--- Directions for this task ---
Throughout the listing below, show every line in which "Estate" occurs.

--- Extracted information ---

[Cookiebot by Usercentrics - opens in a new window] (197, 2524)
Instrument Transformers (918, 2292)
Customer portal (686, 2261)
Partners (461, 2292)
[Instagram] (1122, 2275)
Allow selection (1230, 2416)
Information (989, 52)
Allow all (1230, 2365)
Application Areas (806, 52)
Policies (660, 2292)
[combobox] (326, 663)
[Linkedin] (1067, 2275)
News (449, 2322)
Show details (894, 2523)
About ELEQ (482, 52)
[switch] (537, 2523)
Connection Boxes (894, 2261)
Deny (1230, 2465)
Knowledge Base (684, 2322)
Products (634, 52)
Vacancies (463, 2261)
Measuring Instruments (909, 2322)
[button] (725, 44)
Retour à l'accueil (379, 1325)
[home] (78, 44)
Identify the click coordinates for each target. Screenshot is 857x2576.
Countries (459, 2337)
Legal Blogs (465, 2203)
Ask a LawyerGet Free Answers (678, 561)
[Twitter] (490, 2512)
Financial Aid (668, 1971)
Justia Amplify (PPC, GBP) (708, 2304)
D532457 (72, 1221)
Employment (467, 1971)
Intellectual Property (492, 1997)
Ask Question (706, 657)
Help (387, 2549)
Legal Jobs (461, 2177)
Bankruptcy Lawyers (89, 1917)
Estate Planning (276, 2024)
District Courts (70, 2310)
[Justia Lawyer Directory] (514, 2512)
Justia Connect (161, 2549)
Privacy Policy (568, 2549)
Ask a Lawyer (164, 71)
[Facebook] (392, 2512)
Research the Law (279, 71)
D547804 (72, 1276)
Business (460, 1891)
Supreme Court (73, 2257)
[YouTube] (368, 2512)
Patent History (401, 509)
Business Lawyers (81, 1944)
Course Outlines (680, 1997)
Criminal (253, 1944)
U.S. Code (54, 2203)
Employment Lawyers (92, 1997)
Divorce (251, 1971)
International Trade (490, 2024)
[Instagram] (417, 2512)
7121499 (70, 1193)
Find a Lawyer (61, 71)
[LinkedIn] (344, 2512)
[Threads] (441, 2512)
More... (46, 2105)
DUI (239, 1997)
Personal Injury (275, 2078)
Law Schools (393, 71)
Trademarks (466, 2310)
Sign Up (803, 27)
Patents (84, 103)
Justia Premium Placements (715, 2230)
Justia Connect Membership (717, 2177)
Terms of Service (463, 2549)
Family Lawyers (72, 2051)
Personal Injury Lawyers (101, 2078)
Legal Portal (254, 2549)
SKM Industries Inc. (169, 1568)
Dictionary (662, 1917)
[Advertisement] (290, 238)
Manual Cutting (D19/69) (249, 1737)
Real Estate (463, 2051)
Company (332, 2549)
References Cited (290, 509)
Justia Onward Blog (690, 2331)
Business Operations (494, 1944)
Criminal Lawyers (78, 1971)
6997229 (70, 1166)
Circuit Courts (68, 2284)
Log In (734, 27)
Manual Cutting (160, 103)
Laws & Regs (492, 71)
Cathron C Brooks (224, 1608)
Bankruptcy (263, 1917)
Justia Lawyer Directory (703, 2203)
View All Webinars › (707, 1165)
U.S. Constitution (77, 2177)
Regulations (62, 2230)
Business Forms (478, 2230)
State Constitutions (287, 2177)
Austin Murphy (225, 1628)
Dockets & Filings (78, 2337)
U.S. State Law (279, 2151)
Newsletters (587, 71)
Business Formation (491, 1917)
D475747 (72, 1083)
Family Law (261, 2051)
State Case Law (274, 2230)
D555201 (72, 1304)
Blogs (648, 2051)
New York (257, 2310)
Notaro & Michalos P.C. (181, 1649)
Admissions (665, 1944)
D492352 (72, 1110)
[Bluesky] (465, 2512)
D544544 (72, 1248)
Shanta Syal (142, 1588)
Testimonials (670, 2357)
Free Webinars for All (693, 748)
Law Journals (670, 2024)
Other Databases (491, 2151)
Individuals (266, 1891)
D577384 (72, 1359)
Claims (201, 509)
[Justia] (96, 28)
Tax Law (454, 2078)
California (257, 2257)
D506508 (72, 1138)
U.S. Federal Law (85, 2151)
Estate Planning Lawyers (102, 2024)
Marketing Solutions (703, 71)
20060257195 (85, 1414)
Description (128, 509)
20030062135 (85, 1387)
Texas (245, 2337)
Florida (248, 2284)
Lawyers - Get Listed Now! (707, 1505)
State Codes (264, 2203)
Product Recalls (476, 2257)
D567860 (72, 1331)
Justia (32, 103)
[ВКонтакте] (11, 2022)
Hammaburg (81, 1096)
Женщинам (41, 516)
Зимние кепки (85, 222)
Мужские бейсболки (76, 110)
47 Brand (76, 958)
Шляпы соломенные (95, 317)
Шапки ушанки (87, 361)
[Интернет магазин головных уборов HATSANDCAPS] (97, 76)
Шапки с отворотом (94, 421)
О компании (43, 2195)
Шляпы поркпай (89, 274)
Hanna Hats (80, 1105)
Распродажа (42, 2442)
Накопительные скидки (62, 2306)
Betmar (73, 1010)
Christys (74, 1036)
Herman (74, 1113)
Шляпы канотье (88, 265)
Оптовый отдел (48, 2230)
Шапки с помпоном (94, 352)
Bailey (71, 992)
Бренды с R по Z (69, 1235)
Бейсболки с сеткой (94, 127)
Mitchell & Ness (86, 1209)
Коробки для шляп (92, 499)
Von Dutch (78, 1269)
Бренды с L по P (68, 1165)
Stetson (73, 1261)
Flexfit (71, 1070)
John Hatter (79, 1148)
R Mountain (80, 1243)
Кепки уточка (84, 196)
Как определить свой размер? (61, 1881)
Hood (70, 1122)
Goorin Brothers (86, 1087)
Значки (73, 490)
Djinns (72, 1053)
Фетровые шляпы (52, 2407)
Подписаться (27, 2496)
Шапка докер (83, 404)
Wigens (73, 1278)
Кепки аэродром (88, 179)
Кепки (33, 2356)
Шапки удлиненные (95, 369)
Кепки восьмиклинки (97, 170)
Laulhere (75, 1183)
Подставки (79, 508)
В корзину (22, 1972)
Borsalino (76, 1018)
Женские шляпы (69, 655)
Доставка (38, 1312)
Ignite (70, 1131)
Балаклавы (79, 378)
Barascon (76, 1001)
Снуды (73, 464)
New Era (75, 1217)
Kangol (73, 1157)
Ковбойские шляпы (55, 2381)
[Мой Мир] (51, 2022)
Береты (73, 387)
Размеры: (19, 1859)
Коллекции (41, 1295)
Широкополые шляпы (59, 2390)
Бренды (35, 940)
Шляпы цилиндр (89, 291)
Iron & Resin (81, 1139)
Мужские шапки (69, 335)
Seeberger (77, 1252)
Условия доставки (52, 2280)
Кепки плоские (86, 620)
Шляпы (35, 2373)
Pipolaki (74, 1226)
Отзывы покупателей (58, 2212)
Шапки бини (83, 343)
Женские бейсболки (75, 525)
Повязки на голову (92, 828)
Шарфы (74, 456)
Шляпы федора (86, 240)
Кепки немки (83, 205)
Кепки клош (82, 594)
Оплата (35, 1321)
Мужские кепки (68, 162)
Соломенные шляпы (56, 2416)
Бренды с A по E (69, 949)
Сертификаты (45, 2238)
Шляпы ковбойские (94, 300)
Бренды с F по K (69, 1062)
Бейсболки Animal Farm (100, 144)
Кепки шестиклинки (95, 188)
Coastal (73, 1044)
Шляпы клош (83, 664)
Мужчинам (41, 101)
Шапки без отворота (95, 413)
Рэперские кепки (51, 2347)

--- Result for this exercise ---
Estate Planning (276, 2024)
Real Estate (463, 2051)
Estate Planning Lawyers (102, 2024)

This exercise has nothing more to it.